It's been a while since I've posted on this board (or it might be the first time) but I'm looking for some direction.
I live with my parents because my dad is sick. My brother lives an hour away and my sister in a different state (she doesn't have much to do with us). My family is close and my brother and I are close. See, the thing is that my brother has my father's temper (my dad's failing health has ended his temper). My brother will get mad at the drop of a hat, over the littlest thing(s). And once "the mood" begins, it is taken out on all of us. For as long as I can remember, we would all walk on eggshells and stay out of his way because he's mad....again.
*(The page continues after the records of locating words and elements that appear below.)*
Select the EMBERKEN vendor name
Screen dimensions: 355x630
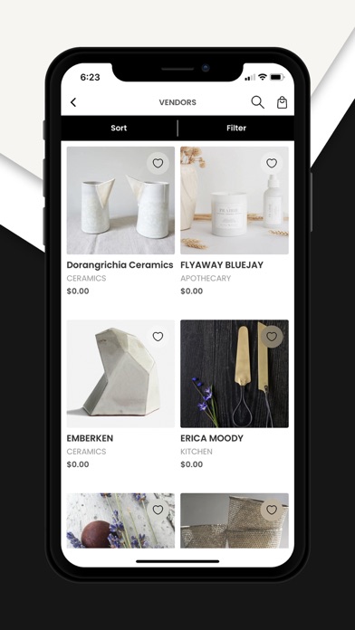[x=90, y=438]
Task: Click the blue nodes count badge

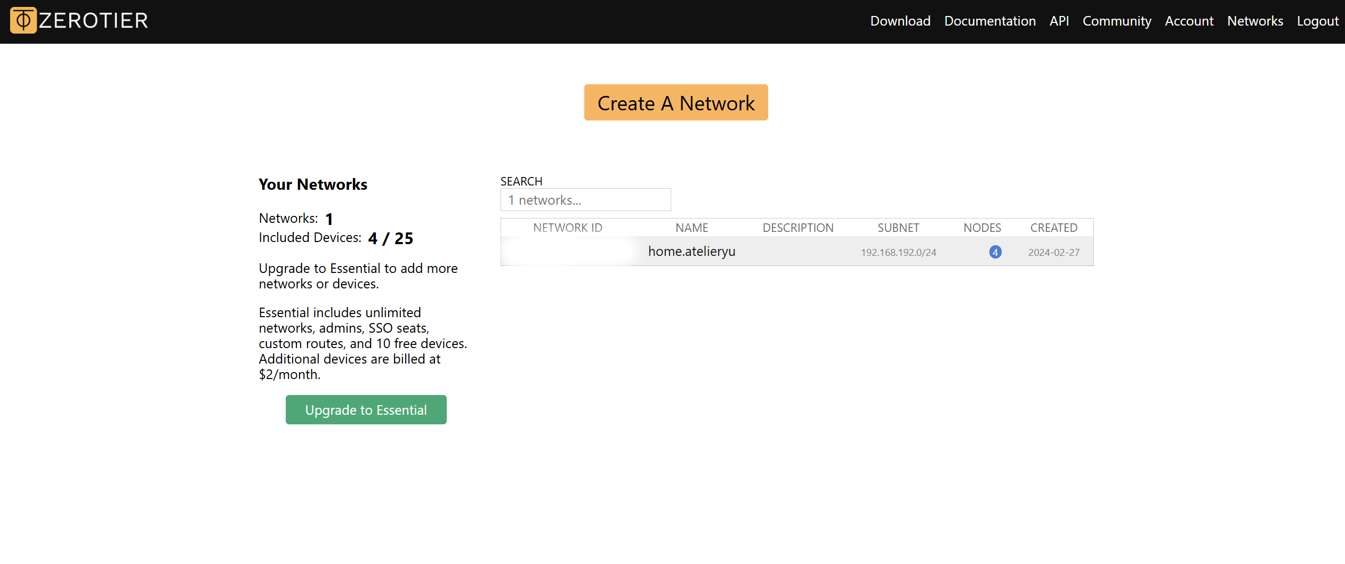Action: pyautogui.click(x=995, y=252)
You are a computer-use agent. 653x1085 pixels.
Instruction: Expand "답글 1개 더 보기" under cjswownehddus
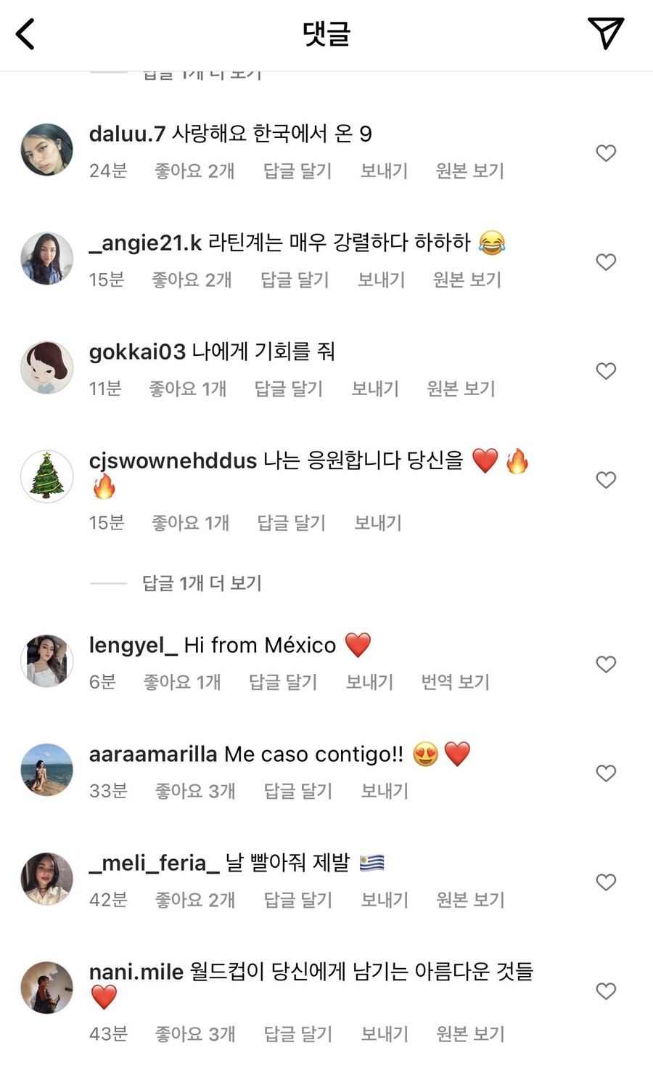[x=201, y=583]
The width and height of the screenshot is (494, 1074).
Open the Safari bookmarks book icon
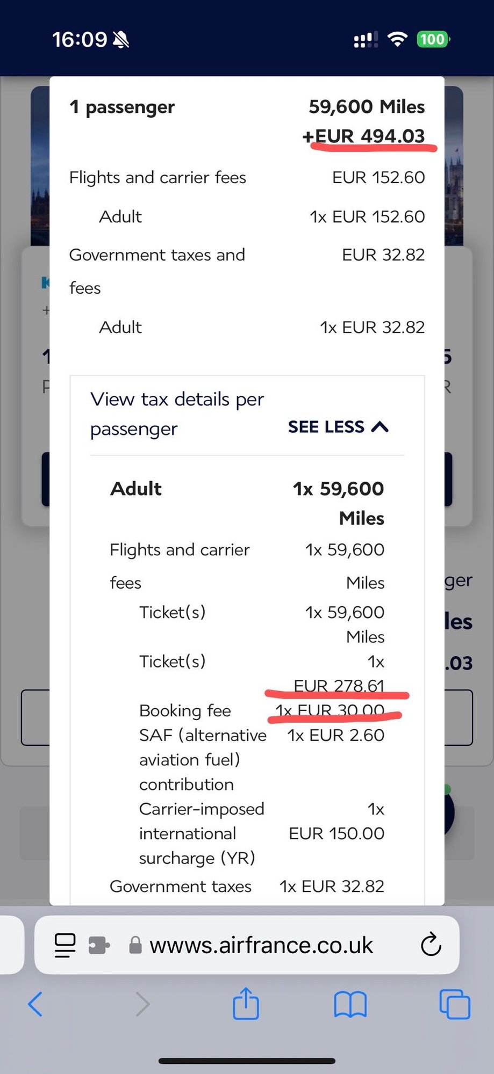(350, 1004)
We took a family trip to the city we used to live in and took two cars because there were so many of us. I was in my car and my brother drove my parents in their car. It wasn't until we got home that my parents expressed that his "moods" made their trip miserable and they don't want to make that trip with him again. Which I feel bad about because they worried that this was going to happen before we even left. I wasn't aware of it because I was in my car and I have no problem with blowing him off when he gets like that. The thing is, this was probably the last time my dad was going to be able to go back to the old city before he passes. What was supposed to be a nice trip, turned into a five day excursion of tip-toeing around my brother. That's not fair, it's not fair to my parents and everyone else that was in the car with him. This was everyone's vacation and they spent it on eggshells. See, the other thing is that, when he was being pissy in the car with them, he would come talk to me and I had no idea anything was wrong. He wasn't taking the mood out on me (I have told him a few times I won't be his whipping post) but he took it out on them. So really, I have no reason to be mad because I didn't have to deal with his mood, I'm just mad that he has no problem taking it out on our parents.
I love my brother, very much. He is one of my best friends, but he is making others around him miserable. My mom wanted to take him out for dinner for his birthday and he cancelled last minute. He didn't want to celebrate it, and it turned into a small fight with him and my mom because he cancelled last minute. BUT it was ok for him to go to his friend's house to have dinner and cake for his birthday. He didn't lash out at his friends for it. This is when my attitude began.
I really think all this crap needs to be brought to his attention and needs to be told that enough is enough. Of course, this will start another fight and will be bigger and more dramatic than the last one. There is a bigger part of me that feels I need to keep my mouth shut because he isn't taking anything out on me and because it will be hells bells for even bringing it up in the first place. On the other hand, my parents are hurt because he has no regard for their feelings. One other time I did have this conversation with him, he claimed that he feels how he feels and no one cares. I think that because he have to tip-toe around him, we do it BECAUSE we care. It's an endless cycle that I feel stuck in the middle of. I don't know how to approach the situation and the way I feel right now, I just don't want to talk to him. And he has no idea that I feel that way or why. And that's not fair either.
Tried to keep it short, and I just needed to vent. I'm mad and I feel bad for it (WTF?). Should I speak up? Or shut up?